Microbially influenced corrosion of structural materials

Studies of microbially influenced corrosion (MIC) of structural materials were conducted in solutions containing a single bacterial strain extracted from a known MIC failure site, using laboratory-based electrochemical methods (open-circuit potential measurements and potentiodynamic polarization techniques) and electron microscopy (scanning electron microscopy, scanning transmission electron microscopy with energy-dispersive spectroscopy and x-ray photoelectron spectroscopy).

The results indicated that the open-circuit corrosion potential of a prepassivated platinum electrode could serve as an indicator of changes in interfacial oxygen content. By using a double-electrode system (platinum and material-under-study), one can study the time effects of bacteria on the corrosion behavior of materials by simultaneously measuring the open-circuit potentials of the material and the platinum. This approach would appear to be a useful procedure in monitoring MIC attack at industrial sites.

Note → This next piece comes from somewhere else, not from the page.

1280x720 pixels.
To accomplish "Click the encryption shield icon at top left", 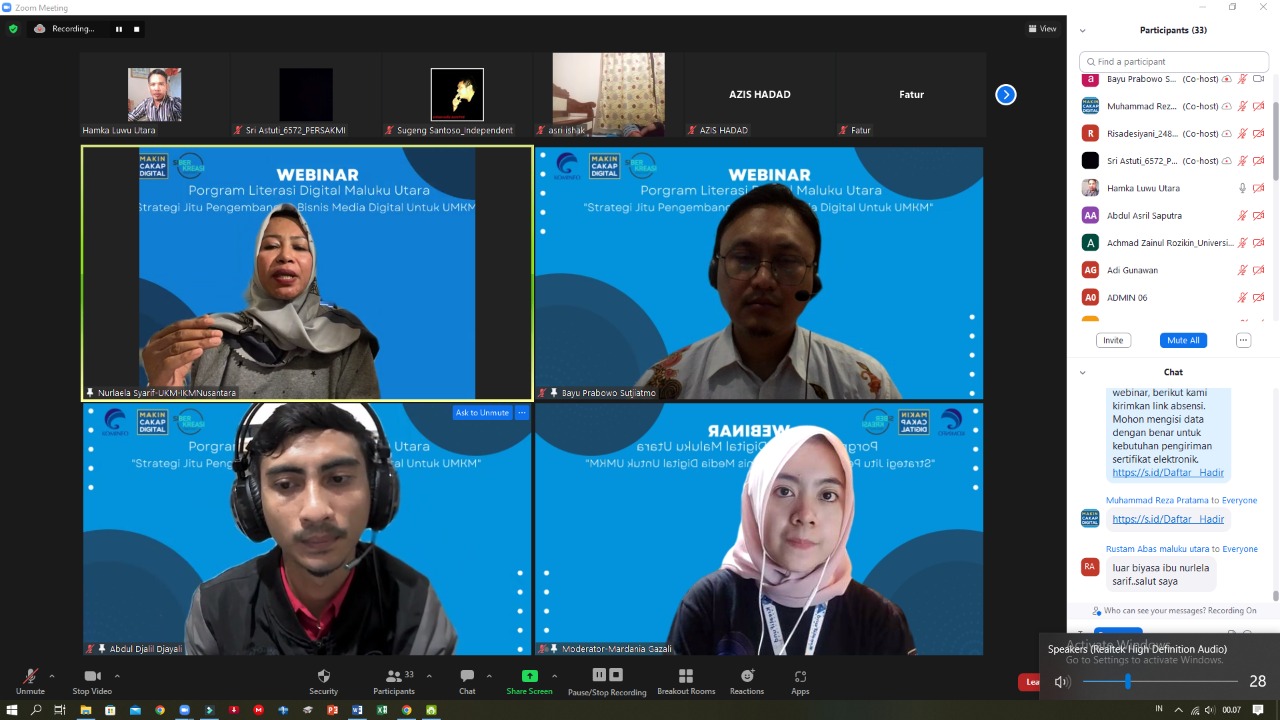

The investigation also showed that the single A6F bacteria formed non-uniform tubercles on the material surfaces, which created occlusive geometries with highly aggressive local environments that shifted the anodic reactions of the materials toward higher rates.

The studies of MIC for austenitic stainless steel weldments revealed that the weld metal was selectively attacked by the bacteria, and that within the weld metal the austenitic phase was preferentially attacked.

The present studies indicated that the electrostatic nature of bacterial adhesion should be more fully addressed. Initial theoretical and experimental results showed that the surface conditions of materials would greatly affect the corrosion behavior under MIC conditions.